Sem nenhum pudor e com total dedicação, os seguidores dessa linhagem filosófica tomaram conta do Estado brasileiro e, com tenacidade ímpar, vêm impondo sua visão de mundo de maneira avassaladora, desintegrando opositores, estabelecendo a discórdia, corrompendo as instituições, pervertendo valores e atiçando disputas, conflitos e a violência.
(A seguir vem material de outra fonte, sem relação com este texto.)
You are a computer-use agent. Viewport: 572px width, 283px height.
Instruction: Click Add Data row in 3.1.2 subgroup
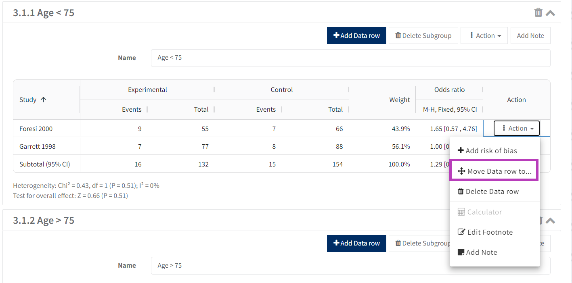click(x=356, y=243)
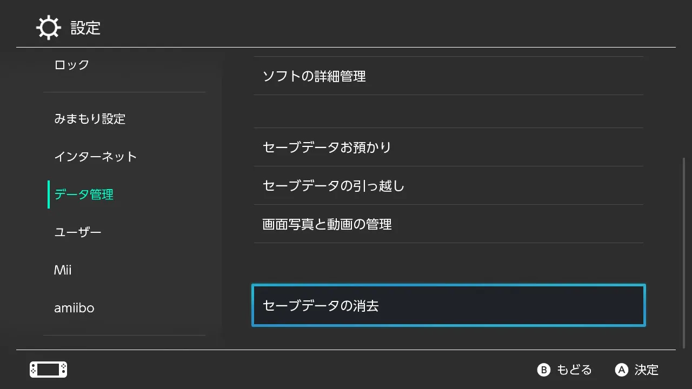
Task: Open インターネット settings
Action: (96, 157)
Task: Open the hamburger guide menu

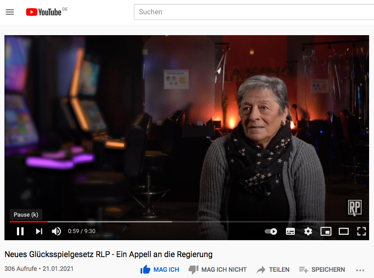Action: tap(10, 12)
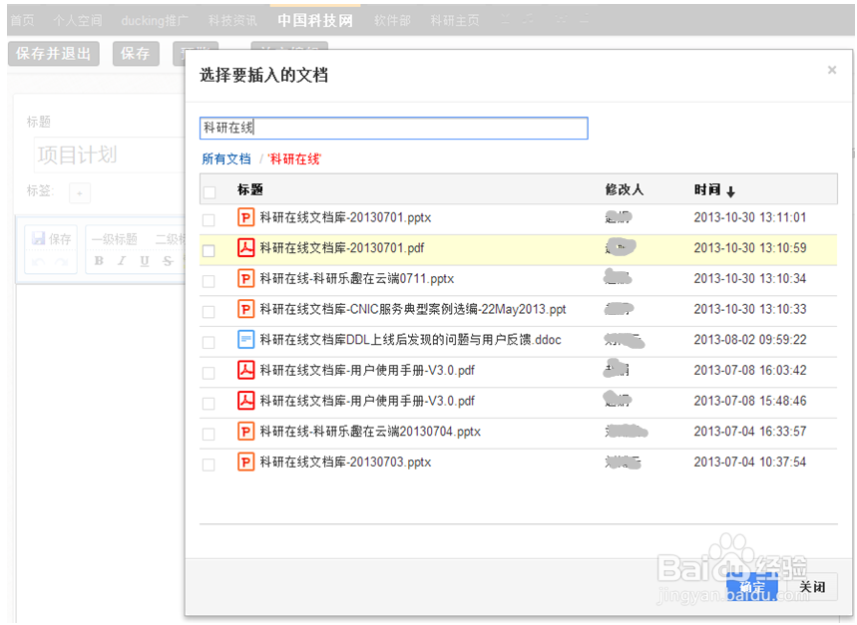The height and width of the screenshot is (625, 857).
Task: Click the underline formatting icon in editor toolbar
Action: (145, 261)
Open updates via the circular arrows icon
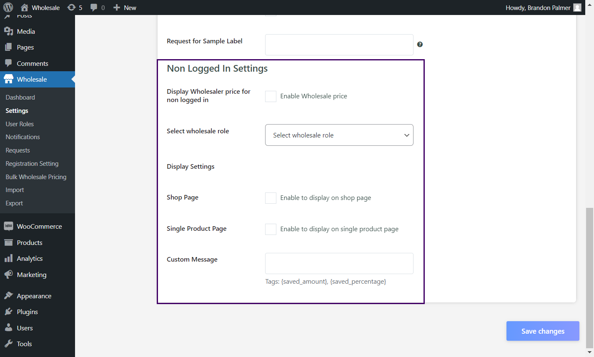The width and height of the screenshot is (594, 357). click(x=71, y=7)
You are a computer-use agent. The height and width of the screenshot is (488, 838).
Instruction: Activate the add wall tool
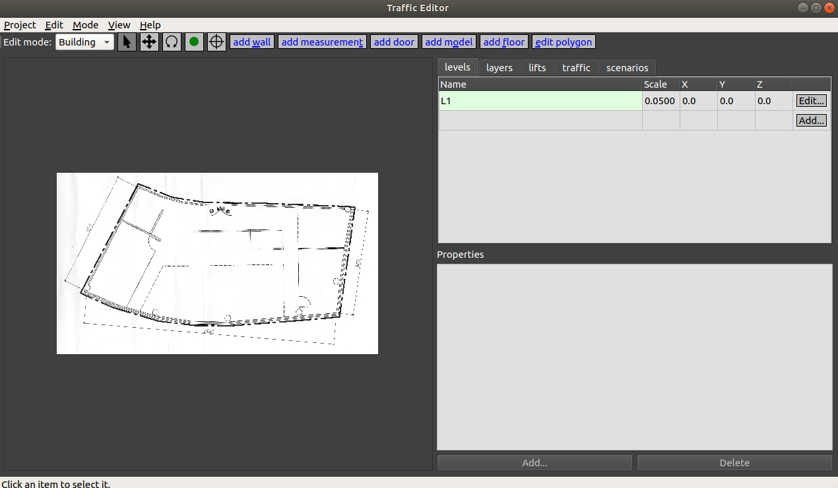pyautogui.click(x=251, y=42)
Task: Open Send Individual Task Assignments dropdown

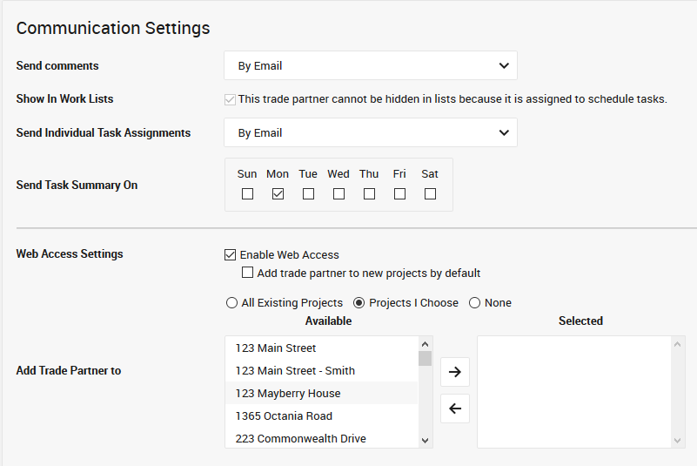Action: click(x=371, y=132)
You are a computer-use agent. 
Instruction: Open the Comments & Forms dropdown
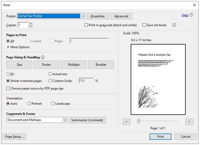point(65,120)
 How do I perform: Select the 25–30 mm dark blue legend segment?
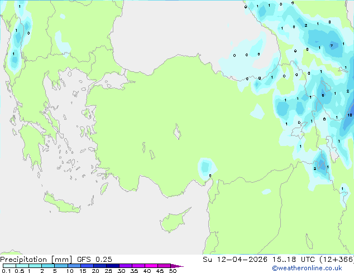113,266

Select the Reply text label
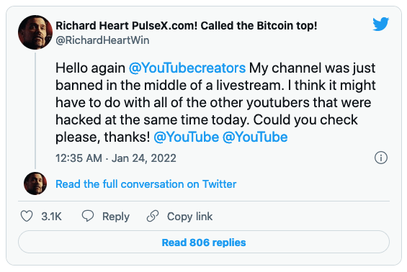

Qualquer um que tenha alguma noção de filosofia, consegue identificar, claramente, que temos abandonado a trilha dos pensadores que defendem a realidade como fundamento metafísico, a razão como instrumento epistemológico, a vida e o bem como propósitos éticos, a liberdade individual como base política, a propriedade privada como amálgama da economia e a idealização como padrão artístico. Estamos todos sendo carregados, aos empurrões, na marra, pelos filósofos do contra, os defensores do nada, os apreciadores do irracionalismo consciente platônico, do niilismo voraz kantiano, que praguejam, que mistificam, incitando a massa de incautos ou aproveitadores, na direção do rompimento da tênue malha social, tecida pela vontade de conviver em paz, para cooperar espontaneamente em busca da prosperidade.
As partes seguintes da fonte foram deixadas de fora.